### Task goal
Each entry should be written out again exactly, so that nothing is lost.

### Data for processing
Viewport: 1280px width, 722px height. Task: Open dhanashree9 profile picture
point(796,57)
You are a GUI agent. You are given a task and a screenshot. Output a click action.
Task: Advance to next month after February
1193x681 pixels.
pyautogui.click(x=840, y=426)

### Task answer
Viewport: 1280px width, 722px height. Task: Open dhanashree9 profile picture
point(796,57)
You are a GUI agent. You are given a task and a screenshot. Output a click action.
Task: Advance to next month after February
1193x681 pixels.
pyautogui.click(x=840, y=426)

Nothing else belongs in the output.